Pixel coordinate grounding data:
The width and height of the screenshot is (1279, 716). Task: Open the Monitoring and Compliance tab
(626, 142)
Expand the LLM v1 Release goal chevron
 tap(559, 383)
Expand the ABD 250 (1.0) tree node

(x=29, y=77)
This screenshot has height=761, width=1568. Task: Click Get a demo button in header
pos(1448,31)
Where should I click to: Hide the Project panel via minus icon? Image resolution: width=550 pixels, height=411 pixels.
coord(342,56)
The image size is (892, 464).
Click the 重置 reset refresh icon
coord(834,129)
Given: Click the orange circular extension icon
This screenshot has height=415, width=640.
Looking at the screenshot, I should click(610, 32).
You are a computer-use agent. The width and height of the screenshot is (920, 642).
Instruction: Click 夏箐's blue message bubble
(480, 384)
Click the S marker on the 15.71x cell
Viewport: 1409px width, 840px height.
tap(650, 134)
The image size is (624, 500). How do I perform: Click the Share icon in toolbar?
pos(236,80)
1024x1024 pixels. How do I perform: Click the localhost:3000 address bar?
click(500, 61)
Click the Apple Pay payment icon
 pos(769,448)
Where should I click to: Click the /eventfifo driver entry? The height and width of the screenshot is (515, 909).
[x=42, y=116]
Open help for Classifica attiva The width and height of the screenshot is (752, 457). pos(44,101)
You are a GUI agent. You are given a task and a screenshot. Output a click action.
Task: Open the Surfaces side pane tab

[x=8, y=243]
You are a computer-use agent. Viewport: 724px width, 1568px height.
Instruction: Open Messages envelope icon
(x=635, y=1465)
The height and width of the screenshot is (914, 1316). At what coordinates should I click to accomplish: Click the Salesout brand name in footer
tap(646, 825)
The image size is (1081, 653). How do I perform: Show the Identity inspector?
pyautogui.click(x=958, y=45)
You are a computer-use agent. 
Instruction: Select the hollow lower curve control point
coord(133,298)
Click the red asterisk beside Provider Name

* [EXERCISE REQUIREMENTS]
Every line of the data above should be copied exactly.

* [REPLY]
The width and height of the screenshot is (1279, 716). Task: Open the Monitoring and Compliance tab
(626, 142)
Expand the LLM v1 Release goal chevron
 tap(559, 383)
Expand the ABD 250 (1.0) tree node

(x=29, y=77)
This screenshot has height=761, width=1568. Task: Click Get a demo button in header
pos(1448,31)
Where should I click to: Hide the Project panel via minus icon? Image resolution: width=550 pixels, height=411 pixels.
coord(342,56)
The image size is (892, 464).
Click the 重置 reset refresh icon
coord(834,129)
Given: Click the orange circular extension icon
This screenshot has height=415, width=640.
Looking at the screenshot, I should click(610, 32).
You are a computer-use agent. The width and height of the screenshot is (920, 642).
Instruction: Click 夏箐's blue message bubble
(480, 384)
Click the S marker on the 15.71x cell
Viewport: 1409px width, 840px height.
tap(650, 134)
The image size is (624, 500). How do I perform: Click the Share icon in toolbar?
pos(236,80)
1024x1024 pixels. How do I perform: Click the localhost:3000 address bar?
click(500, 61)
Click the Apple Pay payment icon
 pos(769,448)
Where should I click to: Click the /eventfifo driver entry? The height and width of the screenshot is (515, 909).
[x=42, y=116]
Open help for Classifica attiva The width and height of the screenshot is (752, 457). pos(44,101)
You are a GUI agent. You are given a task and a screenshot. Output a click action.
Task: Open the Surfaces side pane tab

[x=8, y=243]
You are a computer-use agent. Viewport: 724px width, 1568px height.
Instruction: Open Messages envelope icon
(x=635, y=1465)
The height and width of the screenshot is (914, 1316). At what coordinates should I click to accomplish: Click the Salesout brand name in footer
tap(646, 825)
The image size is (1081, 653). How do I perform: Show the Identity inspector?
pyautogui.click(x=958, y=45)
You are a computer-use agent. 
Instruction: Select the hollow lower curve control point
coord(133,298)
Click the red asterisk beside Provider Name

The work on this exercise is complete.